Tai Kok Tsui is a place name rather than an administrative division. The region encompassed by the typical natural cities in this region comprises vast housing estates, commercial structures, and the previously mentioned Route three north-south arterial road. The Tai Kok Tsui region has a distinctive urban image with arterial highways, railway lines, and footbridges converging in the same area, resulting in a dense mass of road intersections in the 2D plane (Table 5). The railway lines slowly turn to pass underneath the arterial highways, which are thus formed by an elevated structure, and the footbridges span over the wide roadway. In the modified model, these roads will no longer be considered passable to each other because of the inconsistent layer value. Therefore, in the generation of TIN, the nodes of this district are reduced, and the length of the edges on the road is increased to higher than the average of all edges. The large housing estates and commercial buildings belonging to residential areas on both sides of the road have been retained, but the areas overlapping the main roads have been removed, as shown in Figure 13. This result is in accord with the reality that arterial highways are not level with the ground in densely populated areas for people to cross the road, which will increase the accident rate. People have to pass through footbridges with height differences from arterial highways and railway lines to gain accessibility, which also increases the distance.
Since Hong Kong West Kowloon Station was established for underground high-speed rail, it is separated from the rest of the surrounding transportation network both categorically and physically. Although the station has numerous internal roads for passengers and a developed upscale residential and cultural exhibition area not far from the exterior, there is still a hard boundary between the interior and exterior. Although there are many railroads and highways in this region, there is a lack of intersections. So, the modified model determines that there are few nodes near the boundary of the high-speed railway station, which increases the length of edges in the TIN (Table 6). It is evident that there is a hole in the distribution of natural cities in the centre of Austin, as shown in Figure 13. The surrounding residential buildings, parks, and green areas form pockets of natural cities and provide Austin’s natural cities with more substructures that can be subdivided downwards, enhancing the degree of living structure complexity.
Taken as a whole, the four cases where natural cities were left off the list, as shown in Figure 13, are either because the adaptation of the viaduct to its surroundings was not considered during the urban construction process, because the decision-makers in the planning process intended to make the region a landmark inconsistent with its surroundings, or because the region itself does not have the capacity to carry human activities and is simply a classical model that has been misjudged.
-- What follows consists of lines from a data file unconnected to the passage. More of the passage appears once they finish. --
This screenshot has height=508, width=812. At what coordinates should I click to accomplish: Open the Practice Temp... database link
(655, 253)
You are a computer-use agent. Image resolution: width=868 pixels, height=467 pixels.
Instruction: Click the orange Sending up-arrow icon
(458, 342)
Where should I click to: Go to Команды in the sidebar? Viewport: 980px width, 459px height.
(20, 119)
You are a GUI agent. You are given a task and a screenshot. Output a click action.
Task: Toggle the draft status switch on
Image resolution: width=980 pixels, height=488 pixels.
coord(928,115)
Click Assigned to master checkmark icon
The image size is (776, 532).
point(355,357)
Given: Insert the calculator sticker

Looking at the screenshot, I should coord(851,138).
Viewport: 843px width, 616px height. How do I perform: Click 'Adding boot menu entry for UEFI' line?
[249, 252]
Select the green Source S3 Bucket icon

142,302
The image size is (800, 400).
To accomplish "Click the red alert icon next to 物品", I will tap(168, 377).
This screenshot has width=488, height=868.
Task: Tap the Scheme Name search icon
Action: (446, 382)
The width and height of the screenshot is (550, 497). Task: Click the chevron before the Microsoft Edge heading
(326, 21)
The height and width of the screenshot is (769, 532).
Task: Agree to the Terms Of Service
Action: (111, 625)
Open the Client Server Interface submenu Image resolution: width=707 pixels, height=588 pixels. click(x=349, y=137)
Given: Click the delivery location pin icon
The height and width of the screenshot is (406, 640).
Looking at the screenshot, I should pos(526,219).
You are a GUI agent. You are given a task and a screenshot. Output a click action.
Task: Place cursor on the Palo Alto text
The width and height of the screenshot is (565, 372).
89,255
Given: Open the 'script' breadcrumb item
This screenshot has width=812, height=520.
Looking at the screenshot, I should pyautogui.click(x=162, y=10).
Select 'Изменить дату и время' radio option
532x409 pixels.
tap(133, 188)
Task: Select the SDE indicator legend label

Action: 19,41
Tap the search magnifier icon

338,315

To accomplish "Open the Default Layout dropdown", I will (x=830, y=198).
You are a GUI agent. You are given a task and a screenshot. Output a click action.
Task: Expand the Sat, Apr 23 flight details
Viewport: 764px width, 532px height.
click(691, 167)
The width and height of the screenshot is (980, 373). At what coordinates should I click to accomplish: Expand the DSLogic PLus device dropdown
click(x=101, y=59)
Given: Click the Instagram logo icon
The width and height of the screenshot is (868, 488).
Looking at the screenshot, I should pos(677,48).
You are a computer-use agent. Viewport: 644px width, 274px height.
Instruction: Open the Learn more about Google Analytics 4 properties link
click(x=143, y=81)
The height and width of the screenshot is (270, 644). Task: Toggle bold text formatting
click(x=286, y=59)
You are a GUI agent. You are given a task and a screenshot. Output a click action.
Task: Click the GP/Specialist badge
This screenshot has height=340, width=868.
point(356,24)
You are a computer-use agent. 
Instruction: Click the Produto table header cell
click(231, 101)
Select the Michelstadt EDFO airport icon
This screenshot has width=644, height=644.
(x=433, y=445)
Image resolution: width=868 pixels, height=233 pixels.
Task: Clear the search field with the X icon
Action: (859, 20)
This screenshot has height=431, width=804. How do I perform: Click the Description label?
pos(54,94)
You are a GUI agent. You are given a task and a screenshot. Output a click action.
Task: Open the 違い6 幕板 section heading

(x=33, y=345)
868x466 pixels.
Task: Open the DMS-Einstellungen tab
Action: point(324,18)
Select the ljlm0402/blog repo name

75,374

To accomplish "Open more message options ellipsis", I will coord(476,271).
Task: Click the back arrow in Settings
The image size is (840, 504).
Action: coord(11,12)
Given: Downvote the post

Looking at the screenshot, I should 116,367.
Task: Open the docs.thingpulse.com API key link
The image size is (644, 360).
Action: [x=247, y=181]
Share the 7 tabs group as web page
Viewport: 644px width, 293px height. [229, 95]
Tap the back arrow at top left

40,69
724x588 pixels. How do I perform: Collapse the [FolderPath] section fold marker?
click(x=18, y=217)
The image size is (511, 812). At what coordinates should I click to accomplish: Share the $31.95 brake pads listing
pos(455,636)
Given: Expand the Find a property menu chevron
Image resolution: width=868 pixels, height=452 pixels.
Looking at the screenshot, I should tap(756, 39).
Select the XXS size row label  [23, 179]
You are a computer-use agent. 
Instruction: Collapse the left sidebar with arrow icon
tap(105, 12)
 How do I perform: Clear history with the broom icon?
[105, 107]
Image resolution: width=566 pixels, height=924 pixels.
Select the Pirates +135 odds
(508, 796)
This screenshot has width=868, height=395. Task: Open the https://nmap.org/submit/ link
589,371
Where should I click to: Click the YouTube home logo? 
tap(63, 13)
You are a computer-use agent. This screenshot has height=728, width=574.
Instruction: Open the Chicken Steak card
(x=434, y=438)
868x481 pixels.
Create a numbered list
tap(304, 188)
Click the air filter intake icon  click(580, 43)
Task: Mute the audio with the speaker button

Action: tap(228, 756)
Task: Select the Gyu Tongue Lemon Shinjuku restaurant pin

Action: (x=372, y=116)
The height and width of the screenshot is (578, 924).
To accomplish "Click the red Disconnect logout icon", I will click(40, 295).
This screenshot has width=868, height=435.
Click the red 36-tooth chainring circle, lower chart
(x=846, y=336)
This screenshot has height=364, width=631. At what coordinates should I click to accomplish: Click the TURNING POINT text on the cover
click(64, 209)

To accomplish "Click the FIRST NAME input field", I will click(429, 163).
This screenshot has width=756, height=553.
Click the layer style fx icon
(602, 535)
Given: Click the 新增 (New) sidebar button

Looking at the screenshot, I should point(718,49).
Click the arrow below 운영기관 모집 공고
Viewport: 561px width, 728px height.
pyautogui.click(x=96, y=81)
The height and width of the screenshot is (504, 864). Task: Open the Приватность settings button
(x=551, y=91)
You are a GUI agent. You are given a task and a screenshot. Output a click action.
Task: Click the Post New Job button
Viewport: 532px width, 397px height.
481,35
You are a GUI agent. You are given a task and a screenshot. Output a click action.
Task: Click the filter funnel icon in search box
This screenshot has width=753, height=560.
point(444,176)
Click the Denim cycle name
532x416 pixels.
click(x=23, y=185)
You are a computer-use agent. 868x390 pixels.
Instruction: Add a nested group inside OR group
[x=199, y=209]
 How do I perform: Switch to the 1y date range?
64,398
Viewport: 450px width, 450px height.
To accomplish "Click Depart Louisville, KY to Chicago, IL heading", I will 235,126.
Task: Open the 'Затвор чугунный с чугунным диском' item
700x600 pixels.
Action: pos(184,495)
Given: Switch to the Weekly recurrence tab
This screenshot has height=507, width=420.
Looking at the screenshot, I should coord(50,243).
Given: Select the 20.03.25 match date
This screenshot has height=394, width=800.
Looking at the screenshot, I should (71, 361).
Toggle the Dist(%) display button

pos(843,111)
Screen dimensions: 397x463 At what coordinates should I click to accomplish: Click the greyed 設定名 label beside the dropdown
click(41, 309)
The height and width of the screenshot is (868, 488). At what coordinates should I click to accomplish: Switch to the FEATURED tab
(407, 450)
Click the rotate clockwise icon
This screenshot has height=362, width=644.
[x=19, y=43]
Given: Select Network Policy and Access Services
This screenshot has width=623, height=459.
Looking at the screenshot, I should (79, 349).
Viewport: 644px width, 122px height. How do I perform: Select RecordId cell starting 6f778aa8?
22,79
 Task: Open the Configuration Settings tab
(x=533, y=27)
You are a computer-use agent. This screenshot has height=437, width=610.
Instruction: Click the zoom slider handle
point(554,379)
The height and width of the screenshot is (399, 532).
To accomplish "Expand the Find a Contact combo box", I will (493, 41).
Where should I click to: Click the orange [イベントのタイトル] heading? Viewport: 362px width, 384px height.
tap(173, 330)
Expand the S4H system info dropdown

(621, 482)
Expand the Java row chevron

5.5. Degree of Living Structure Complexity Calculation

Accompanied by the generated natural cities above, the preconditions for calculating the degree of living structure complexity have been collected completely. The first operation was the spatial join of 1585 natural cities and Kowloon’s road network. This step can extract all the roads passing through each natural city. Since 3D roads have viaducts above the ground and tunnels below the ground, these road structures reflect the complexity and inherent hierarchy of the area. To prevent the negative layer of tunnels from reducing the degree of living structure complexity during the operation, this work uses the absolute value of the road layer as a parameter. After obtaining all the road layers’ absolute values passed in each natural city, the living structure with the highest value was extracted to quantify every natural city. Calculated by the formula mentioned in 3.4., the Kowloon’s degree of living structure complexity (Table 7) is obtained by summing (5 + 1) × 7 + (4 + 1) × 3 + (3 + 1) × 31 + (2 + 1) × 103 + (1 + 1) × 375 + (0 + 1) × 1066, and the result is 2306.

6. Discussion

6.1. The Impact of 3D Road Network on Neighbourhood Connectivity

Previous research has proposed the natural city formation model [42]. According to our empirical results, the classic model misses the mark of 3D spatial relationships in metropolitan areas due to complicated traffic intersections. It is an intriguing concept that the classic model uses the road network as a carrier to uncover urban structure [10]. However, not all roads are built on the ground; many are built as bridges or tunnels to reduce occupied land areas or improve traffic efficiency. In a metropolis like Hong Kong, such occurrences are not uncommon [43]. This work used OpenStreetMap data to fit the true direction and topological relationship of roads and generate new natural cities for introducing a new approach to discovering urban area distribution.
Viaducts are the places where the traditional model and modified model differ the most frequently. This is the work’s entry point. Natural cities are defined by the concept of finding a location that serves as a hub for human activities and housing based on geographical features [42]. The density of road intersections was important in its construction since the road network functions as the city’s blood vessel as in an organism. It is easy to overlook the detrimental influence of the road itself in the early stages of the city when the road network is still rather sparse [44]. At this point, all roads are built on the earth’s surface and serve as handy travel routes for residents. There will be no need to bypass, and no roads will be nearby yet inaccessible. When a city reaches a prosperous stage, the differentiated road network competes for space with people’s dwelling areas, and not all roads are suitable for being the travel pathways of neighbouring residents [45,46]. This work does not ignore the role of these in improving the traffic speed for urban travel, commuting, and sightseeing. After keeping only true intersections in the road network, it was found that roads of both types are not strongly associated with other roads, and they often have clear starting and ending points. The influence of residents’ behaviour based on the perceptions they have on the environment around their travel needs to be taken into account as if the environment is perceived as a barrier, residents’ desire to travel will not be positive, and their extensibility reduces [47,48]. Urban planners need to be aware that the real city is not a directed graph, where the higher the connectivity, the better, and that meaningless gaps in the graph theory are the living spaces of the citizens [26,49]. The road network responds to the city’s expanding traffic demand, but itself is differentiated. Meanwhile, differentiation and adaptation are exactly the two complementary laws that organize living structures [25].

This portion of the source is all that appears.